NORMOCYTIC anemia is caused by a number of etiologies to include chronic disease, malignancy, hypogonadism in males patients, hypothyroidism, aplastic anemia, chronic renal failure, myeloid metaplasia, myelodysplastic syndromes, and multiple myeloma. The various etiologies are usually inferred by other associated lab or physical abnormalities. The anemia of chronic renal failure is secondary to decreased erythropoietin production by the diseased kidneys, and this anemia will often improve to some degree with exogenous erythropoietin therapy. Erythropoietin is administered subcutaneously 50-100 U/kg three times per week with concomitant iron therapy to a target hemoglobin between 11 to 13 gm/dL. Multiple myeloma should be aggressively ruled out in patients of the appropriate age group, as one third of patients afflicted with this disease present with no abnormalities other than a normocytic anemia. The anemia of chronic disease may also present as a microcytic anemia. Characteristically, iron studies show depressed serum iron and transferrin levels and an elevated serum ferritin. Bone marrow examination will reveal an increase in bone marrow iron stores. Copper deficiency may cause a normocytic anemia.

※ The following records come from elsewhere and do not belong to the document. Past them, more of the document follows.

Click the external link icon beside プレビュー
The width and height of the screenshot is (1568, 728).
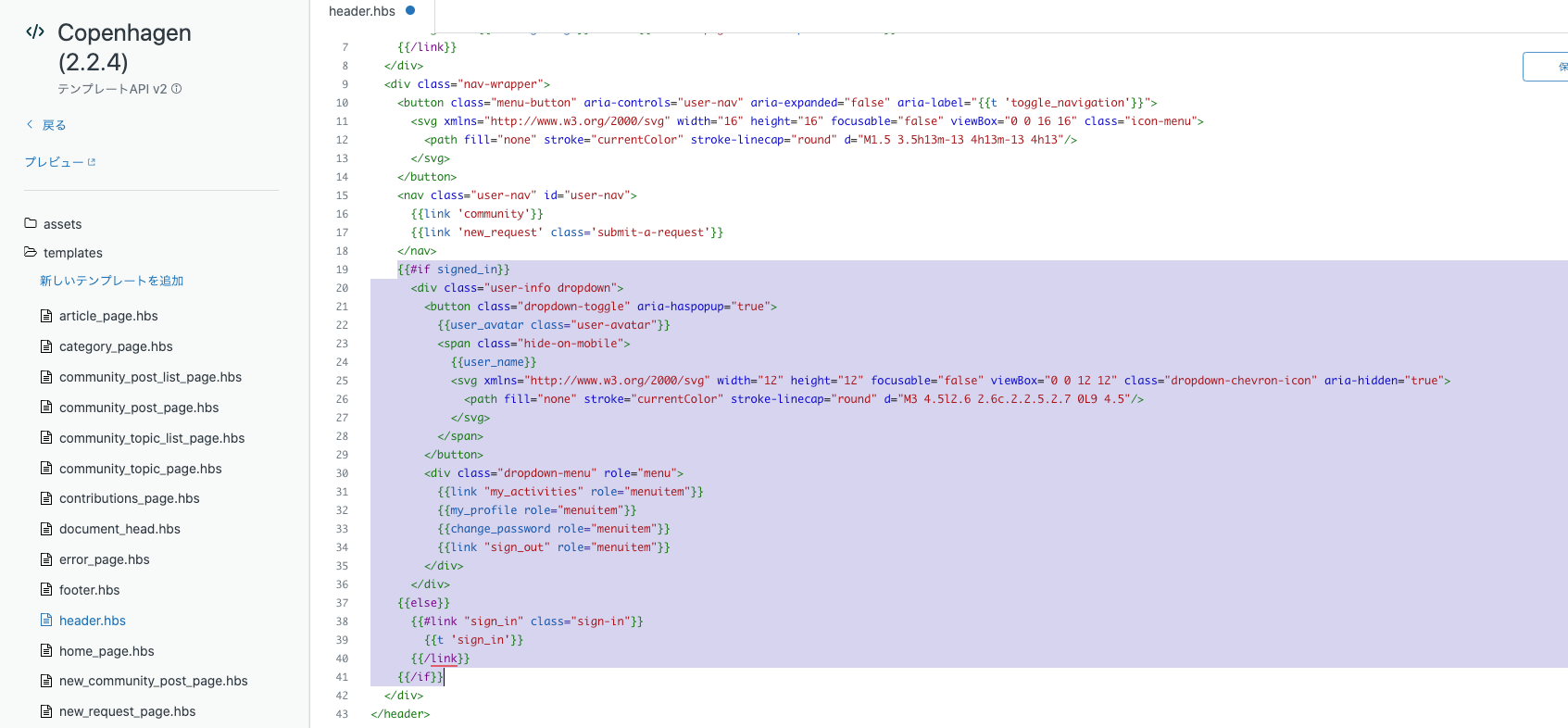[92, 162]
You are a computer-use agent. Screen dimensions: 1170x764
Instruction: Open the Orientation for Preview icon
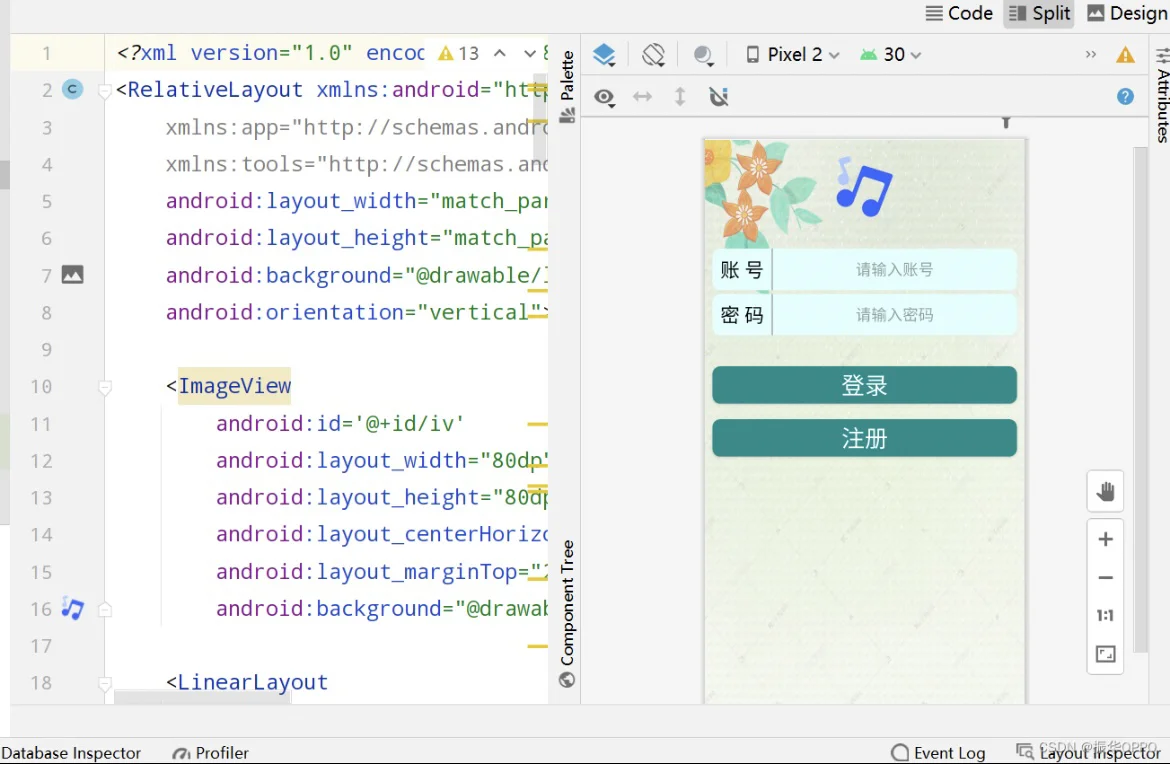coord(653,55)
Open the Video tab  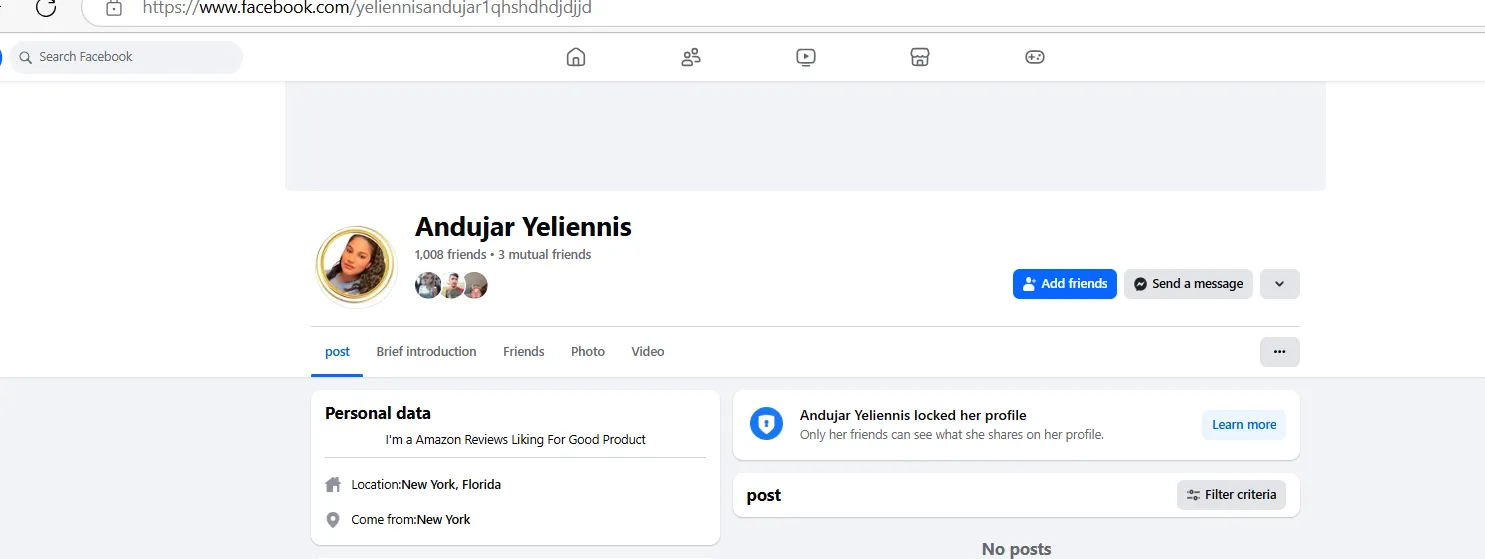648,352
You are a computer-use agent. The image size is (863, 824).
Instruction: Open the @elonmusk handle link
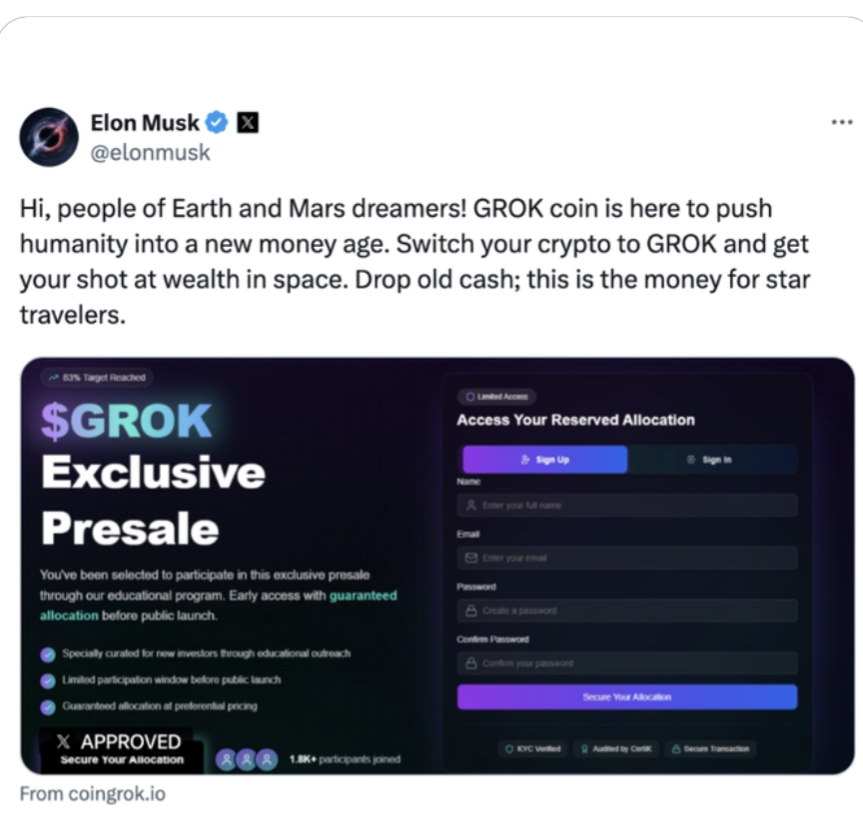[x=150, y=153]
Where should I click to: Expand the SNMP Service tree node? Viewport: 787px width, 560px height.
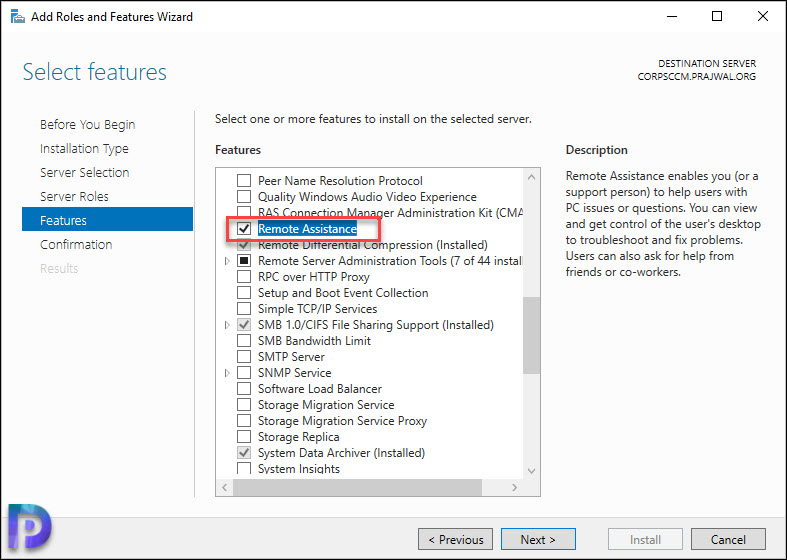coord(227,373)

MACROCYTIC anemia is caused by a number of etiologies to include chemotherapeutic agents, B12 deficiency, folate deficiency, liver disease, alcoholism, reticulocytosis, and infestation with Diphyllobothrium latum (fish hookworm). Examination of the peripheral smear may show one of two different types of macrocytosis. Oval macrocytes are associated with vitamin B12 deficiency, folate deficiency, myelodysplastic syndromes, and DNA synthesis blockade by chemotherapeutic agents. Round macrocytes are seen when alcohol, liver disease, or hypothyroidism is the underlying etiology. Patients should not be given empiric therapy with folate until the underlying causative agent has been determined. Patients with underlying B12 deficiency who are treated with folate may have resolution of the associated anemia; however, the neurologic damage associated with B12 deficiency will continue. Persons afflicted with HIV and treated with AZT often manifest a macrocytic anemia. With the increase in gastric bypass surgeries for the treatment of obesity, copper deficiency is going to become a more common entity in the post-operative state and may manifest as a macrocytic anemia. Artifactual macrocytosis (an elevated MCV with no reticulocytosis and no macrocytes noted on peripheral smear) occurs in the presence of serum cold agglutinins, leukocytosis, hyperglycemia, and hypernatremia. Reticulocytosis of any cause may lead to an increased MCV.